**SET PROBLEM A:** Copy out the records word for word, beginning at the line that contains "At what coordinates should I click to accomplish: Click" and continuing through the end of the records, with both ends included. Leave out the pictures.

**SOURCE EXCERPT:**
## Begin

CAPTION: Lotus's King (with the Next computer): Software was crucial to Jobs.

CAPTION: To market: Businessland customers in San Rafael, California, check out a Next machine.

CAPTION: Next's chief software engineer Bud Tribble

CAPTION: CFO Susan Barnes

CAPTION: Next's new California factory includes a totally automated circuitboard assembly line.

CAPTION: Will it burst? An employee's child enjoys a Next picnic in Menlo Park.

Steve Jobs may have seduced IBM into embracing his vision of what computer workstations should be like, but Bill Gates is still Big Blue's main man. Gates, 33, and Microsoft Corp., the company he co-founded 14 years ago, have parlayed a relationship with IBM into a software empire that profits from nearly every nook and cranny of the PC business. As a consequence, Microsoft's growth has been breathtaking -- and unlike such rivals as Lotus and Ashton-Tate, it hasn't plateaued yet. Since 1982, revenues have swelled more than 30-fold, to over $800 million in the fiscal year ended June 30. Profits have grown at nearly double that rate, to $170.5 million.

## End

**STORED DATA:**

## Begin

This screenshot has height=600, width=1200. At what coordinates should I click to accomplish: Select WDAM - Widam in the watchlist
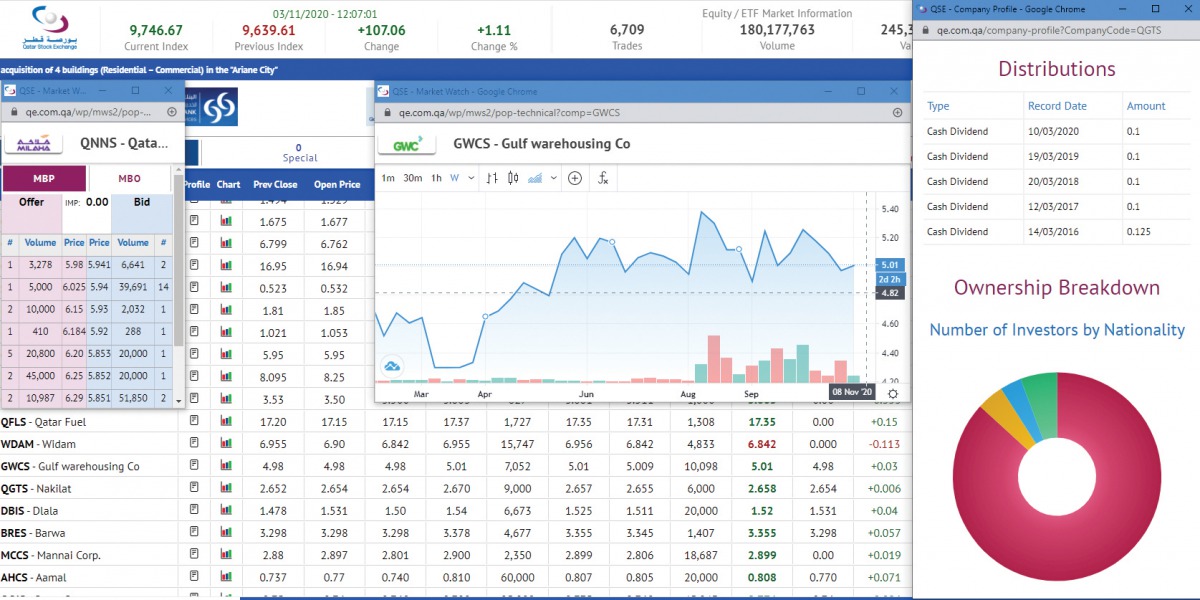click(x=60, y=443)
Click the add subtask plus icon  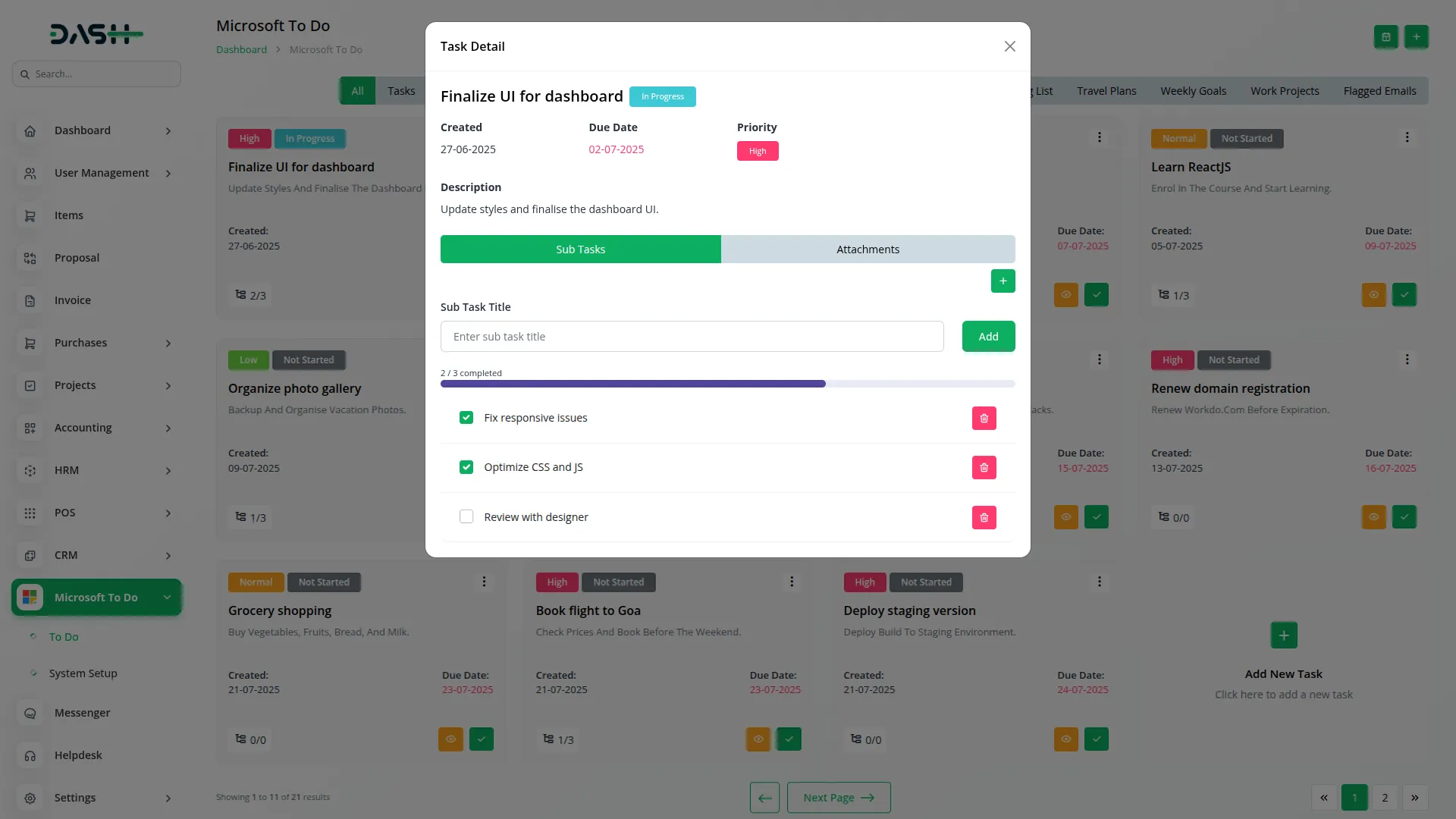click(1003, 281)
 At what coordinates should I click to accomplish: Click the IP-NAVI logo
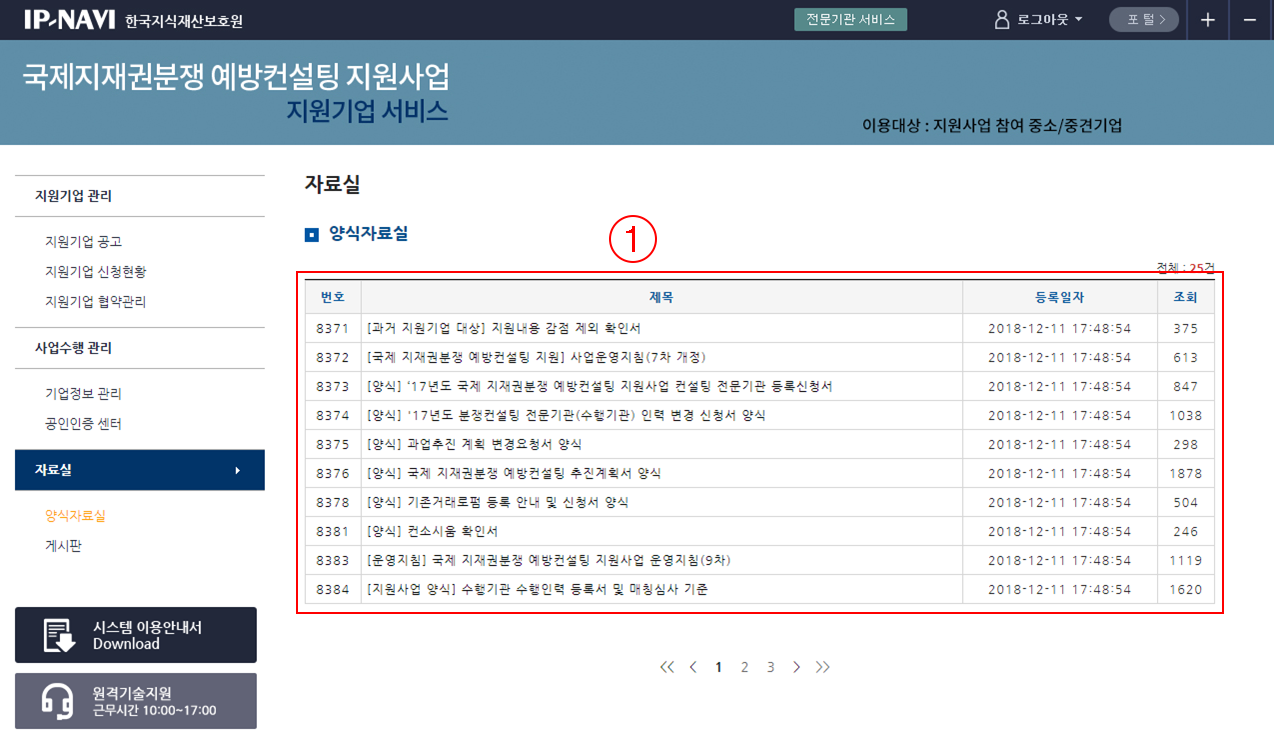pyautogui.click(x=68, y=19)
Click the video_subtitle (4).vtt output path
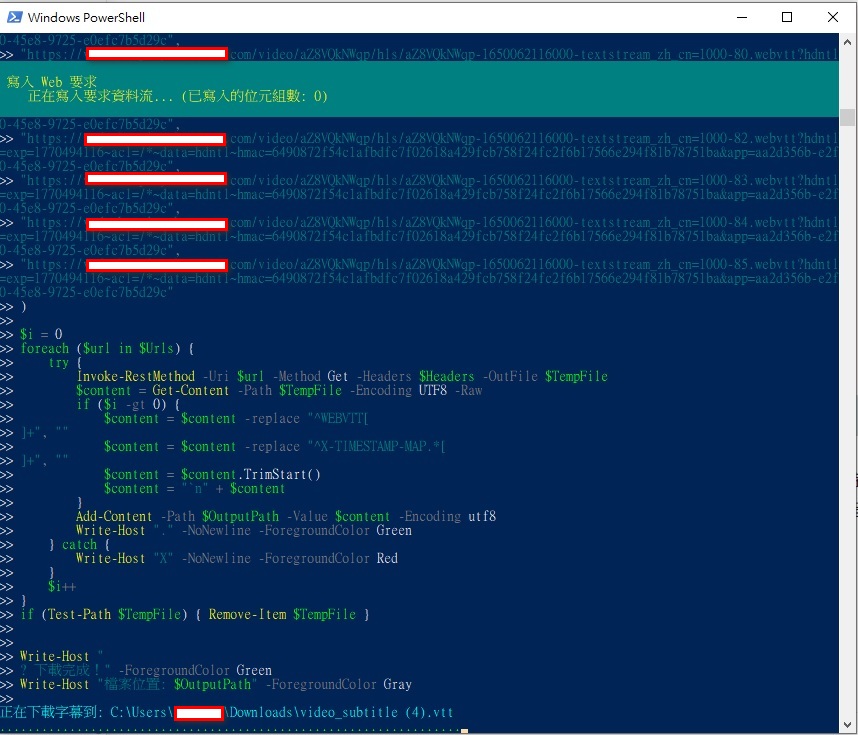858x735 pixels. tap(340, 712)
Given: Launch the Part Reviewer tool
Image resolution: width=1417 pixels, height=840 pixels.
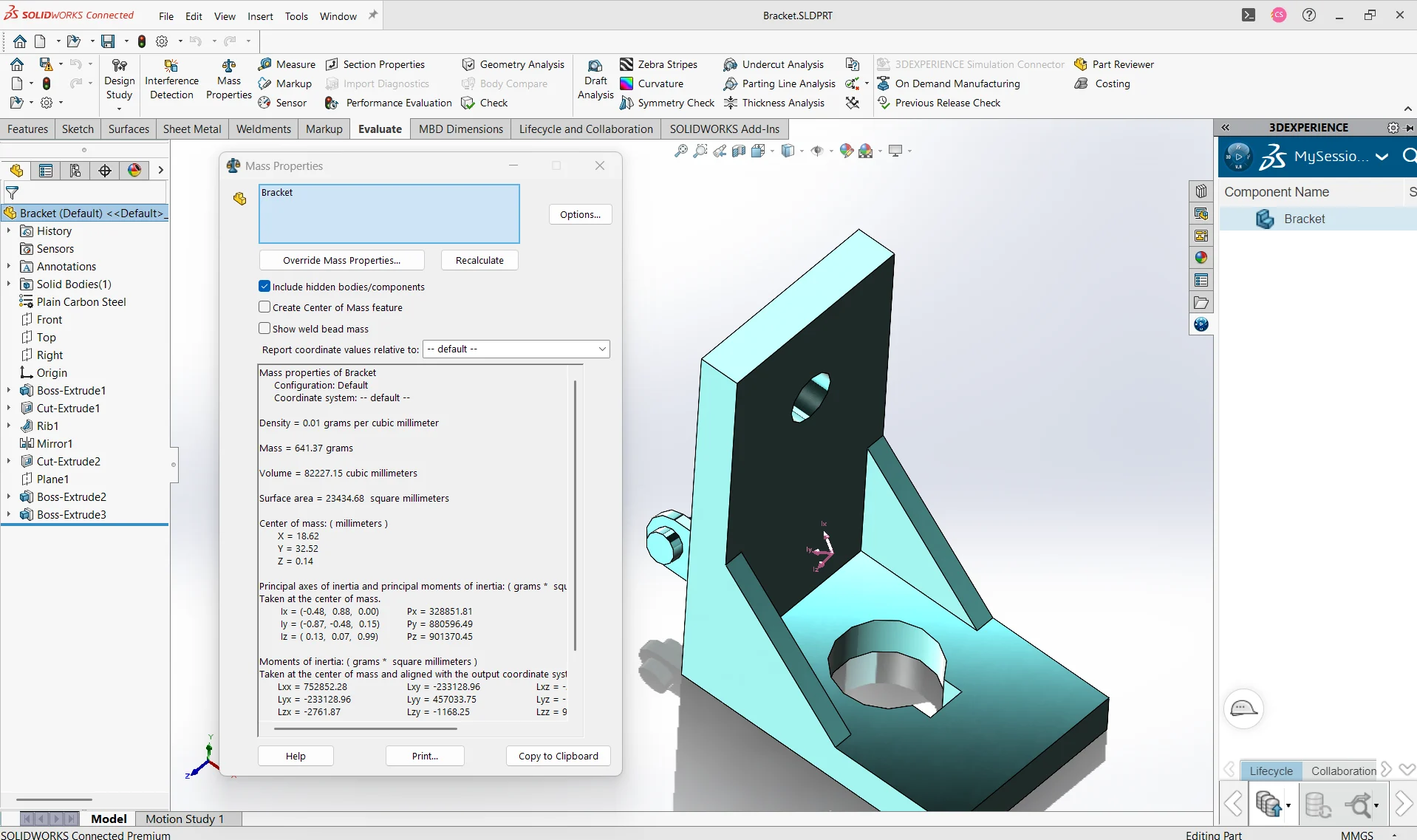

## End

**SET PROBLEM B:** What were Microsoft's profits for the fiscal year ended June 30, according to the Microsoft passage?

**CORRECT RESPONSE A:**
 At what coordinates should I click to accomplish: Click the IP-NAVI logo
pyautogui.click(x=68, y=19)
Click the video_subtitle (4).vtt output path
858x735 pixels. tap(340, 712)
Given: Launch the Part Reviewer tool
Image resolution: width=1417 pixels, height=840 pixels.

**CORRECT RESPONSE B:** $170.5 million